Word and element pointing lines

□ □ □ □ □ □ □

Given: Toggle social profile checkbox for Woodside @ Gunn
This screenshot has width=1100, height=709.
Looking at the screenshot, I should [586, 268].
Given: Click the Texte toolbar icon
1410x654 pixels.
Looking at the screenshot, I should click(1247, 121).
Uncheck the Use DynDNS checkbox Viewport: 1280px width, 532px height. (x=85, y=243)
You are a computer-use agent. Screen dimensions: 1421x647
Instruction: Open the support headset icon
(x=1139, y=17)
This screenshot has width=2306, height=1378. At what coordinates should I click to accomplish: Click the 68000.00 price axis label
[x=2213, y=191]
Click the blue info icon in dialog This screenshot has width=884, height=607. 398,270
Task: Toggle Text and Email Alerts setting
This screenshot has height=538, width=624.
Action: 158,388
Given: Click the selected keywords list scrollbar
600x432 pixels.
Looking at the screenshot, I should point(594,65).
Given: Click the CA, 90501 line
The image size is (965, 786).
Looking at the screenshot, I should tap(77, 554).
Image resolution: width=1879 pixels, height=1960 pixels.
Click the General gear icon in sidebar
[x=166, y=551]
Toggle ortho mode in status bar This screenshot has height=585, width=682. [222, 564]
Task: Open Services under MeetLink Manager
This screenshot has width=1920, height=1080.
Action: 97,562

□ □ □ □ □ □ □

_Written task_: Please copy all of the lines above, word for word.

_Result of the task_:
Given: Toggle social profile checkbox for Woodside @ Gunn
This screenshot has width=1100, height=709.
Looking at the screenshot, I should [586, 268].
Given: Click the Texte toolbar icon
1410x654 pixels.
Looking at the screenshot, I should click(1247, 121).
Uncheck the Use DynDNS checkbox Viewport: 1280px width, 532px height. (x=85, y=243)
You are a computer-use agent. Screen dimensions: 1421x647
Instruction: Open the support headset icon
(x=1139, y=17)
This screenshot has width=2306, height=1378. At what coordinates should I click to accomplish: Click the 68000.00 price axis label
[x=2213, y=191]
Click the blue info icon in dialog This screenshot has width=884, height=607. 398,270
Task: Toggle Text and Email Alerts setting
This screenshot has height=538, width=624.
Action: 158,388
Given: Click the selected keywords list scrollbar
600x432 pixels.
Looking at the screenshot, I should point(594,65).
Given: Click the CA, 90501 line
The image size is (965, 786).
Looking at the screenshot, I should tap(77, 554).
Image resolution: width=1879 pixels, height=1960 pixels.
Click the General gear icon in sidebar
[x=166, y=551]
Toggle ortho mode in status bar This screenshot has height=585, width=682. [222, 564]
Task: Open Services under MeetLink Manager
This screenshot has width=1920, height=1080.
Action: 97,562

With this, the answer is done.